Extracted data entries:
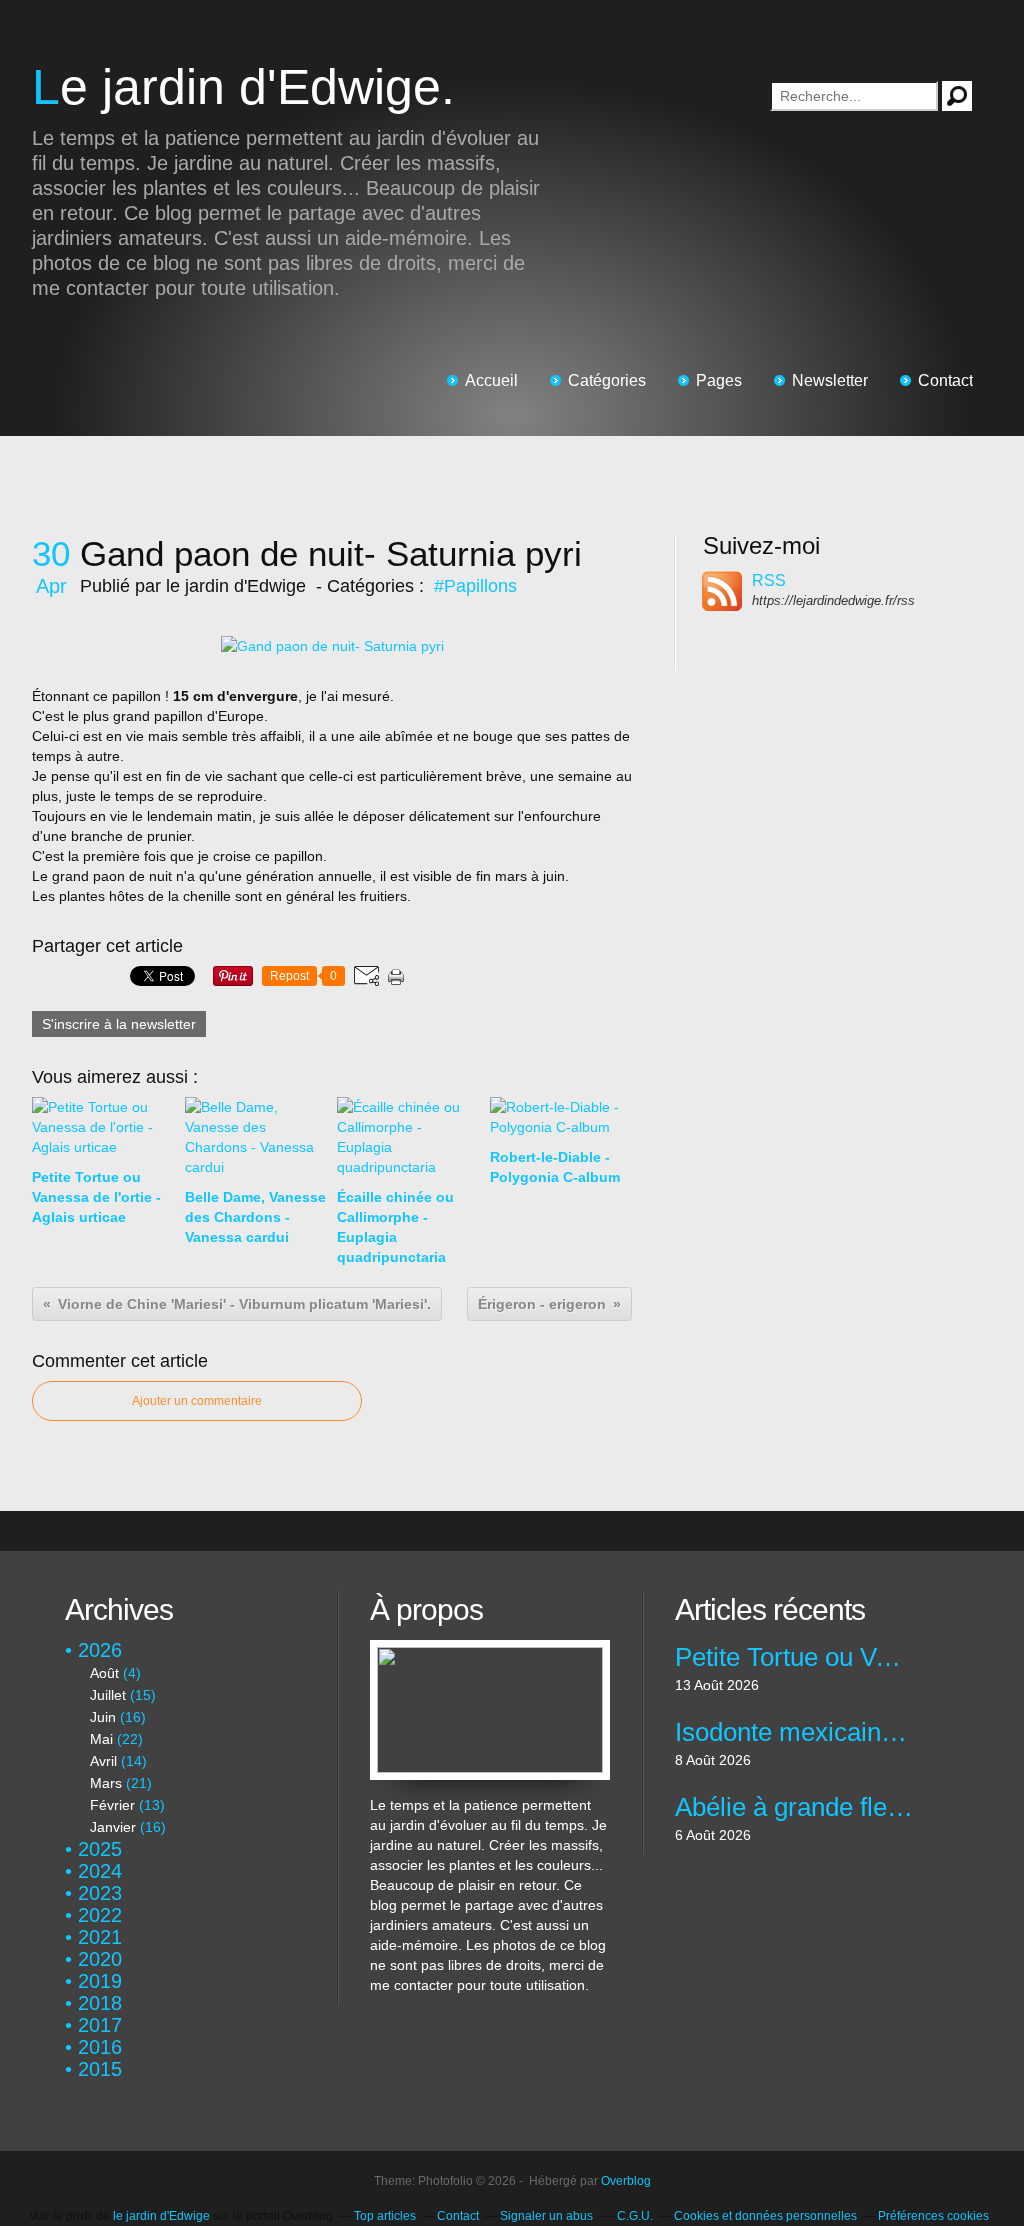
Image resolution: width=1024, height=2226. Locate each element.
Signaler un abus (548, 2216)
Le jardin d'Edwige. (243, 87)
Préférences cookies (933, 2216)
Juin (103, 1717)
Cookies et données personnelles (765, 2216)
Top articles (385, 2216)
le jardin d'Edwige (161, 2216)
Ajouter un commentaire (197, 1401)
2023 (100, 1893)
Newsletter (830, 380)
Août (104, 1673)
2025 (100, 1849)
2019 (100, 1981)
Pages (719, 380)
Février (112, 1805)
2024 (100, 1871)
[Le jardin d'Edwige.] (490, 1650)
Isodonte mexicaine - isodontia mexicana (794, 1732)
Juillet (108, 1695)
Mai (101, 1739)
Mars (106, 1783)
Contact (945, 380)
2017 (100, 2025)
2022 (100, 1915)
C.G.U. (635, 2216)
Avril (103, 1761)
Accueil (491, 380)
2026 (100, 1650)
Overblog (626, 2181)
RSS (769, 580)
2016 (100, 2047)
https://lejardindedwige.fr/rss (833, 600)
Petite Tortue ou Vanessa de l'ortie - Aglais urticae (794, 1657)
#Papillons (475, 586)
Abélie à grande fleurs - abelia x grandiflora (794, 1807)
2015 (100, 2069)
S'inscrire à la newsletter (119, 1024)
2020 (100, 1959)
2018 (100, 2003)
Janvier (113, 1827)
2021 (100, 1937)
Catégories (607, 380)
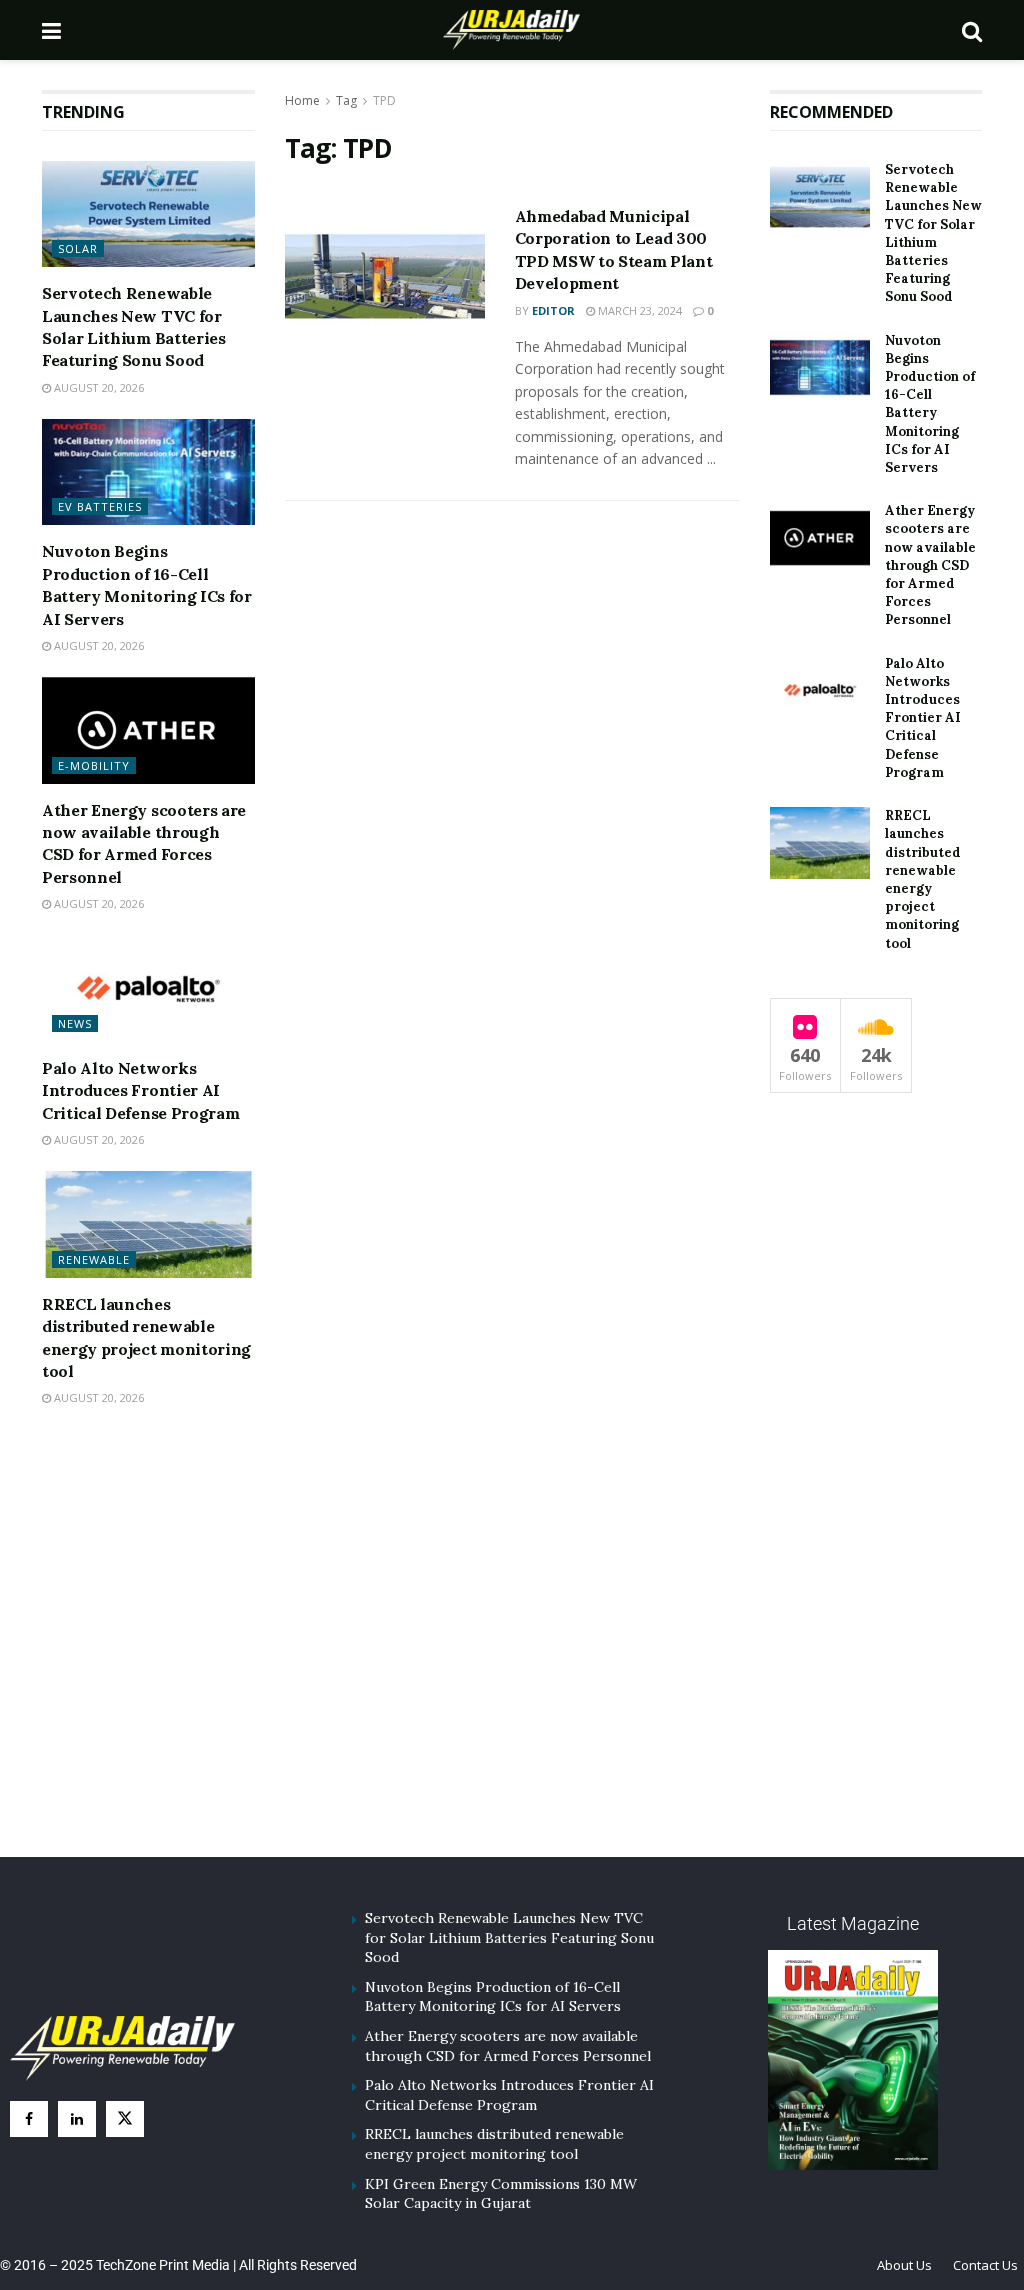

TASK BRIEF: Write out each entry exactly, images excluded.

ANSWER SPACE:
Image resolution: width=1024, height=2226. Locate each element.
Signaler un abus (548, 2216)
Le jardin d'Edwige. (243, 87)
Préférences cookies (933, 2216)
Juin (103, 1717)
Cookies et données personnelles (765, 2216)
Top articles (385, 2216)
le jardin d'Edwige (161, 2216)
Ajouter un commentaire (197, 1401)
2023 (100, 1893)
Newsletter (830, 380)
Août (104, 1673)
2025 (100, 1849)
2019 (100, 1981)
Pages (719, 380)
Février (112, 1805)
2024 (100, 1871)
[Le jardin d'Edwige.] (490, 1650)
Isodonte mexicaine - isodontia mexicana (794, 1732)
Juillet (108, 1695)
Mai (101, 1739)
Mars (106, 1783)
Contact (945, 380)
2017 (100, 2025)
2022 (100, 1915)
C.G.U. (635, 2216)
Avril (103, 1761)
Accueil (491, 380)
2026 (100, 1650)
Overblog (626, 2181)
RSS (769, 580)
2016 (100, 2047)
https://lejardindedwige.fr/rss (833, 600)
Petite Tortue ou Vanessa de l'ortie - Aglais urticae (794, 1657)
#Papillons (475, 586)
Abélie à grande fleurs - abelia x grandiflora (794, 1807)
2015 (100, 2069)
S'inscrire à la newsletter (119, 1024)
2020 (100, 1959)
2018 (100, 2003)
Janvier (113, 1827)
2021 (100, 1937)
Catégories (607, 380)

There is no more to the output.